Power-and-blood fantasy saga "Game of Thrones" ruled the Emmy nominations Thursday with a leading 23 bids, including best drama, while a real-life epic of murder and celebrity, "The People v. O.J. Simpson," was close behind with 22 nods.
"Game of Thrones" got nods for best drama series, two for best supporting actor and three for best supporting actress. The hit show, based on the fantasy novels series "A Song of Ice and Fire," by George R.R. Martin, won for outstanding drama series at last year's Emmy Awards.
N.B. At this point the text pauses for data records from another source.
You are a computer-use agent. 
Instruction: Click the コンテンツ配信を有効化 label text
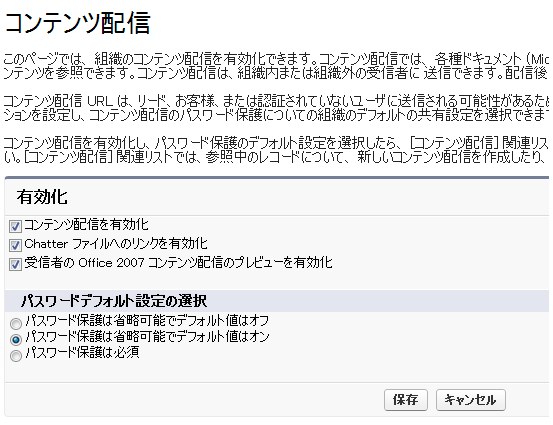86,225
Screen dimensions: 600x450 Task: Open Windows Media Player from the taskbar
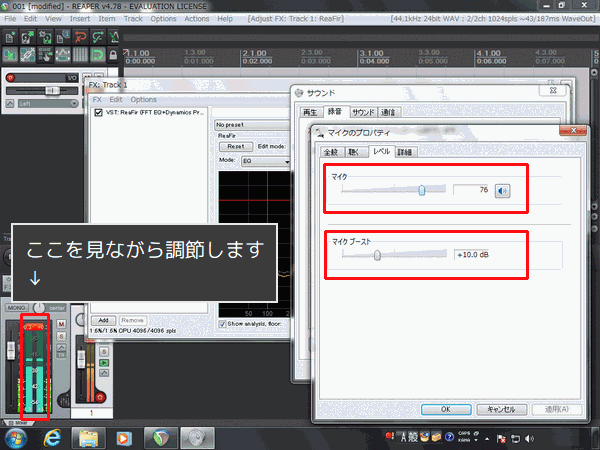(x=124, y=437)
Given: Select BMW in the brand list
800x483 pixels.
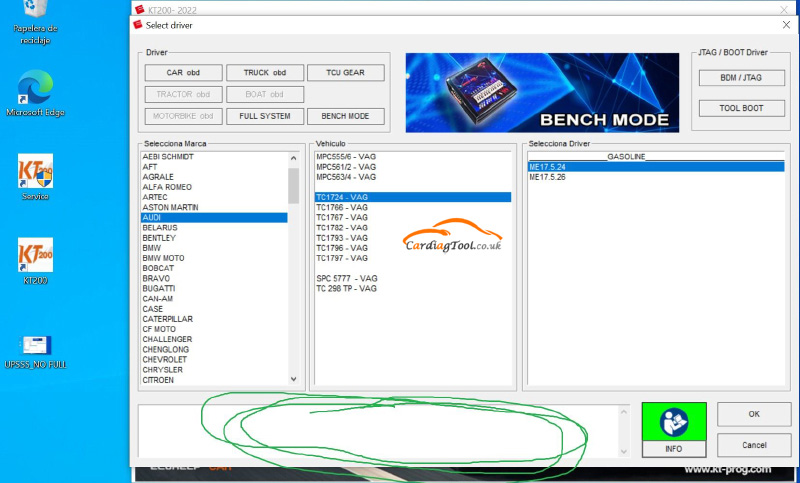Looking at the screenshot, I should coord(152,248).
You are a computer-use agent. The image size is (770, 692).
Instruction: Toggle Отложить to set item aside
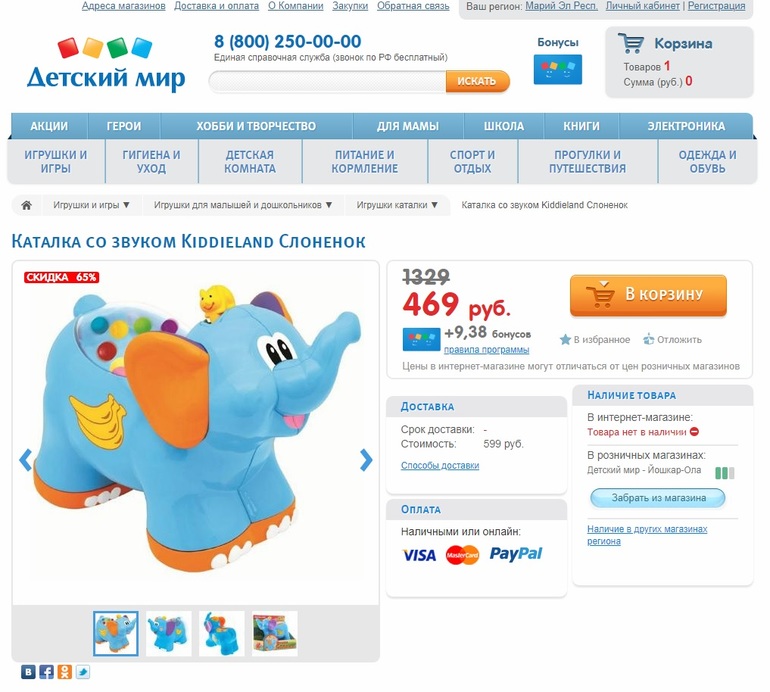(672, 339)
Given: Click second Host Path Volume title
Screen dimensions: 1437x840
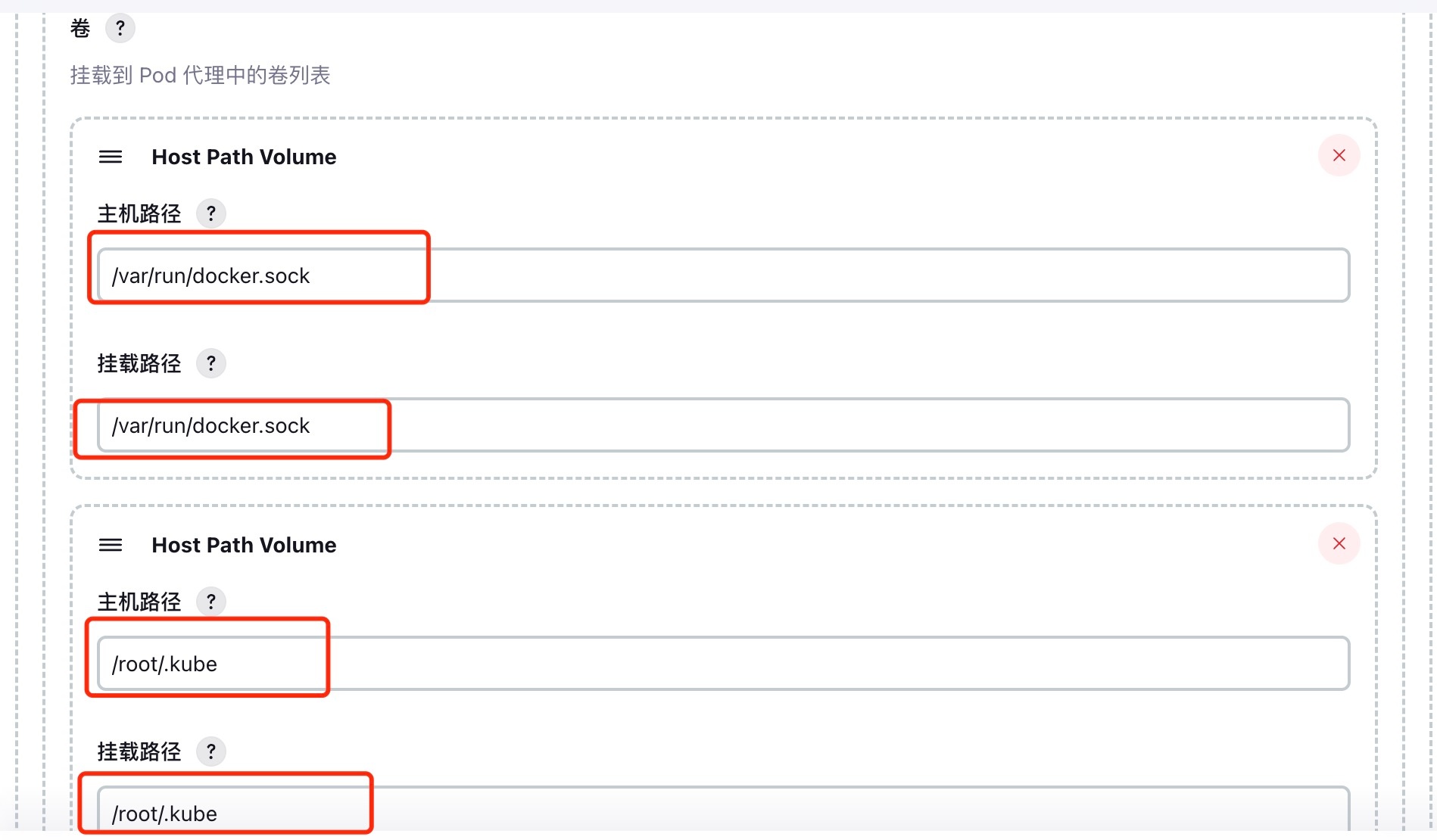Looking at the screenshot, I should point(244,545).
The People v. O.J. Simpson: American Crime Story," a TV mini-series exploring racial tensions that strained the criminal justice system 20 years before the Black Lives Matter movement, also dominated the Primetime Emmy nominations.
The 10-part drama on basic-cable channel FX chronicling the sensational, polarizing murder trial of O.J. Simpson in 1995 earned 22 nominations in all, including a bid for best limited series and best actor for Cuba Gooding Jr., for his title role as the disgraced former football star.
Sarah Paulson was nominated as best actress in a limited series for playing the lead prosecutor, Marcia Clark, and Courtney B. Vance was nominated for his performance as defense attorney Johnnie Cochran, who led Simpson's "Dream Team" of lawyers in winning his acquittal.
The FX crime drama "Fargo," loosely based on Joel and Ethan Coen's motion picture of the same name, was the third-most nominated production, with 18 nominations, including a bid for best limited series and a nod for Kirsten Dunst as best actress in that category.
Premium cable outlet HBO, a perennial powerhouse of Emmy-lauded programming, led all networks in nominations with 94 mentions in total.
"Game of Thrones" will compete in a seven-way race for best drama with Showtime's CIA thriller "Homeland," FX's Cold War espionage saga "The Americans," AMC's quirky legal story "Better Call Saul," the final season of PBS's period melodrama "Downton Abbey," Netflix's political mystery "House of Cards," and USA Network's new computer-hacking tale "Mr. Robot."
In the comedy series category, HBO's political satire "Veep," led with 17 nominations, including a nod for best actress for Julia Louis-Dreyfus.
"Veep" will vie in the comedy category against HBO's "Silicon Valley," ABC's "black-ish" and "Modern Family," Netflix's "Master of None" and "Unbreakable Kimmy Schmidt," and Amazon's "Transparent."
Netflix's women's prison dramedy "Orange is the New Black," a usual critical darling and previous best comedy nominee, was shut out of the major Emmy categories this year.
The Emmy Awards, voted for by the 20,000-plus members of the Academy of Television Arts & Sciences, are the top honors for U.S. prime-time television. The winners will be announced at a ceremony in Los Angeles on Sept. 18.